>> START

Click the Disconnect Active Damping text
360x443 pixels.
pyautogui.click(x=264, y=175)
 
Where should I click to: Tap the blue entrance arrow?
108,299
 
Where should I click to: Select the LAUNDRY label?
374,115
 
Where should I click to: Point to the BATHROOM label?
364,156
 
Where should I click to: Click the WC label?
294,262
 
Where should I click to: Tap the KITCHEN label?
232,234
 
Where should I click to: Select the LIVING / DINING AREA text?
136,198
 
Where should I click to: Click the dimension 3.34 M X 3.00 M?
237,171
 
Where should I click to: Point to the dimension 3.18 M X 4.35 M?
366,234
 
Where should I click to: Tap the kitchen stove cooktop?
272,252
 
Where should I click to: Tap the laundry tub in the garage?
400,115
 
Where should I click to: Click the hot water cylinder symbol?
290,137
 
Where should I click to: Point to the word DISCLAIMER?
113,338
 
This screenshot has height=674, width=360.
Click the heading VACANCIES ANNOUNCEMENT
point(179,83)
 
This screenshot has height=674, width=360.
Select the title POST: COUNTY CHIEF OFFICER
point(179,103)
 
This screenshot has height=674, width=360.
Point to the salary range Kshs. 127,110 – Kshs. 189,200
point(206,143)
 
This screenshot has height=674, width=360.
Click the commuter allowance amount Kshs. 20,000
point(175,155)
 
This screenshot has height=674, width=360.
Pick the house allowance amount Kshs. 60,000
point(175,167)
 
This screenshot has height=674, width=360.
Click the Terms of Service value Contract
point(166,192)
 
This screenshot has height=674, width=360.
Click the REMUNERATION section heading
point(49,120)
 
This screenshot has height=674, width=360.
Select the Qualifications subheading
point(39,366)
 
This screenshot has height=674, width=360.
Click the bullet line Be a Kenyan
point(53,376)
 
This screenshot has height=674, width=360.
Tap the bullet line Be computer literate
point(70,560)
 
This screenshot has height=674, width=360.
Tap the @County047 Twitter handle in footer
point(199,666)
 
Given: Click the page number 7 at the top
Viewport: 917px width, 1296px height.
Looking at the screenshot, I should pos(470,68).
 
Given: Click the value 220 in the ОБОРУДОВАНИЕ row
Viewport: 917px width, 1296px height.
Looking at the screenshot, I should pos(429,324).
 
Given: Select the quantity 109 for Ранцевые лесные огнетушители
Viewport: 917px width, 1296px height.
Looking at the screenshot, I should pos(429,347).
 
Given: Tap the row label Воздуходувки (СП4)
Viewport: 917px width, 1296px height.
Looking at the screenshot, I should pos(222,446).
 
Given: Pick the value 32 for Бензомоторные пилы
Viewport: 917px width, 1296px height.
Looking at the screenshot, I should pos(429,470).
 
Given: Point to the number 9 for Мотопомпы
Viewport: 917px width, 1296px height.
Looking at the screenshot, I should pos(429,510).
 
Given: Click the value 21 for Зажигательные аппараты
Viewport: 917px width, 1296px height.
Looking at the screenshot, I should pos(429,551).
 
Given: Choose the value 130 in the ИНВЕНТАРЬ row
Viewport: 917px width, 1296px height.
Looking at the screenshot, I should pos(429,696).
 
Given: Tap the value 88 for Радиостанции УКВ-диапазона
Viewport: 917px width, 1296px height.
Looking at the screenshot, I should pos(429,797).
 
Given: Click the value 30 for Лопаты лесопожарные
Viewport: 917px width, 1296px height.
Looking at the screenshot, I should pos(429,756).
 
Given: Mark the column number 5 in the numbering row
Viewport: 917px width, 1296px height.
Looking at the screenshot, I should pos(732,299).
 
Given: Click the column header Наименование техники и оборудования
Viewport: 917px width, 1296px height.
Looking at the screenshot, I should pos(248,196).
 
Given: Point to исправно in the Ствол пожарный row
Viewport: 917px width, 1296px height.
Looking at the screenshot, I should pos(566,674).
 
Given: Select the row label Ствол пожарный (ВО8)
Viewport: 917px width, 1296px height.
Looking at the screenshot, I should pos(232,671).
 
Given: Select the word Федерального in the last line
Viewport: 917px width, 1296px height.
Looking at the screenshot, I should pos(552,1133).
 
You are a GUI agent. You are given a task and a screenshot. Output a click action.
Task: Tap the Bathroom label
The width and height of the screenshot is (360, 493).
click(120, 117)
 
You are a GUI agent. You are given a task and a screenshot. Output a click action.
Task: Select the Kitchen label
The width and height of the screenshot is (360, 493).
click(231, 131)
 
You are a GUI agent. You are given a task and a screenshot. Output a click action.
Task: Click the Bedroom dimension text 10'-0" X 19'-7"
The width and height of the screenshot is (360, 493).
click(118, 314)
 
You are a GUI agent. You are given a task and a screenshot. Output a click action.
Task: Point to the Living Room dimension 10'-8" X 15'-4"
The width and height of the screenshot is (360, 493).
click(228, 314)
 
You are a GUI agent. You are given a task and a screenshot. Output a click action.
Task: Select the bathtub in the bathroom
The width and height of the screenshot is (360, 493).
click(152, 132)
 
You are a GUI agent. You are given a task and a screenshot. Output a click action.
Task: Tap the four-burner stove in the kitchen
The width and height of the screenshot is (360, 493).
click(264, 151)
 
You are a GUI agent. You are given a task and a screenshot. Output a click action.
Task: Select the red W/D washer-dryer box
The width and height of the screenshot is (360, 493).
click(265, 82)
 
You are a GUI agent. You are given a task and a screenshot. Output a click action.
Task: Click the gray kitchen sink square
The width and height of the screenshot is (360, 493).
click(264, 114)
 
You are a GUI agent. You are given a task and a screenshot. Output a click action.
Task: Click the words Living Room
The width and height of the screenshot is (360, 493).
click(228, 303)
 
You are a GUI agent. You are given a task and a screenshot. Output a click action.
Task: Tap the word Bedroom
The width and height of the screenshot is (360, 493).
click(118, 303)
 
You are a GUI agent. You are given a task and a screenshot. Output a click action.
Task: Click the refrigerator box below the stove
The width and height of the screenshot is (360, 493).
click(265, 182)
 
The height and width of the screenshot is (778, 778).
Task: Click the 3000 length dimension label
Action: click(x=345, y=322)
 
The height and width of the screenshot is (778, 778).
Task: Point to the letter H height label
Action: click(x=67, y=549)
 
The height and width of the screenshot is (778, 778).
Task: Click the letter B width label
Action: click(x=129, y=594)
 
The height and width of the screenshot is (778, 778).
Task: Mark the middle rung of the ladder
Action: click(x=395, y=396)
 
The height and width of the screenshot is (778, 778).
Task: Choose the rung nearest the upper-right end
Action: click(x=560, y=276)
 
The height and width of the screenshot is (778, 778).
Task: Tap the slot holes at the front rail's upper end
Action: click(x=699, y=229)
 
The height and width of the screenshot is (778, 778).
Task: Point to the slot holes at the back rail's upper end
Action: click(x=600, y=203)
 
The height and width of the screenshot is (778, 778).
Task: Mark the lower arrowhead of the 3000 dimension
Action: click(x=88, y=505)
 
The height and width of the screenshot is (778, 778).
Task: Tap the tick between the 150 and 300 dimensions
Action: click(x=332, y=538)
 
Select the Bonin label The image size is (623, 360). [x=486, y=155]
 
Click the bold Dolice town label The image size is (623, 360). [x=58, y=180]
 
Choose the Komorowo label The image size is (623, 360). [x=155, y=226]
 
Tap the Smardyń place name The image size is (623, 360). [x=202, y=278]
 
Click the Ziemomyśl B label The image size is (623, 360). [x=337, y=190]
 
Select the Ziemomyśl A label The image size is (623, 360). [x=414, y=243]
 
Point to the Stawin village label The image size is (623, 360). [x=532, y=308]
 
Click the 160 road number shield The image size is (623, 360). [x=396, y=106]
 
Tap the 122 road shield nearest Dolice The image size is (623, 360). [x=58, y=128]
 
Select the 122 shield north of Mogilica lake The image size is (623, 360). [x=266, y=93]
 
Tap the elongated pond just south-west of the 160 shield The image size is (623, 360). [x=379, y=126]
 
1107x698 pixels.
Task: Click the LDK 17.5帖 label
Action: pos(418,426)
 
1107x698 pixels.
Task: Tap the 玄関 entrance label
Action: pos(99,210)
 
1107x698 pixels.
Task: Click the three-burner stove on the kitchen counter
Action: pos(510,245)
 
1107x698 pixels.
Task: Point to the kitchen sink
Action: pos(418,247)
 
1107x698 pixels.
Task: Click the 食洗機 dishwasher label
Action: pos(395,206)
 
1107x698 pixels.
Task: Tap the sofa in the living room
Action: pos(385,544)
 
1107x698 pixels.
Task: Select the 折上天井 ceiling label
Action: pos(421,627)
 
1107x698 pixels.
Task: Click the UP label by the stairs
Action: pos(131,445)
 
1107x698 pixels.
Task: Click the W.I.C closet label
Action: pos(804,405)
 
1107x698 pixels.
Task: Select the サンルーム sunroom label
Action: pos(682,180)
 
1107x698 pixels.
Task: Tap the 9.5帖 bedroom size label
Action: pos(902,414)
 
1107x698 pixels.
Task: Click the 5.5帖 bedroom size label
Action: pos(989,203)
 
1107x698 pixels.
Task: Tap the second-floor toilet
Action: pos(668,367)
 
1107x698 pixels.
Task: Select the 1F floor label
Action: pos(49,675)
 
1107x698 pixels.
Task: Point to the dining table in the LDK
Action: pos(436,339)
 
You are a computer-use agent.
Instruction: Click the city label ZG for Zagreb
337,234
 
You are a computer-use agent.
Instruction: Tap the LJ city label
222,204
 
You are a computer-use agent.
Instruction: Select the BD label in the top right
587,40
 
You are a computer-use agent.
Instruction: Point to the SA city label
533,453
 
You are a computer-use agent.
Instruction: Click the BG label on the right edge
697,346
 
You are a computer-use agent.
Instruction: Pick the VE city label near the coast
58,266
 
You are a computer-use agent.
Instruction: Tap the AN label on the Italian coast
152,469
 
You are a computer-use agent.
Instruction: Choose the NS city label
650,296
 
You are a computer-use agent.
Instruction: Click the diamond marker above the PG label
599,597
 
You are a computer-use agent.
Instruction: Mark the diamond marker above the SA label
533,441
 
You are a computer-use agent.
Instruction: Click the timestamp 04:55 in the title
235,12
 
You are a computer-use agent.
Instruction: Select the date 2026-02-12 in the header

>> END

Copy out verbatim the entries from the line containing "Point to the Stawin" through the line containing "Select the 122", including both of those lines.

Point to the Stawin village label The image size is (623, 360). [x=532, y=308]
 
Click the 160 road number shield The image size is (623, 360). [x=396, y=106]
 
Tap the 122 road shield nearest Dolice The image size is (623, 360). [x=58, y=128]
 
Select the 122 shield north of Mogilica lake The image size is (623, 360). [x=266, y=93]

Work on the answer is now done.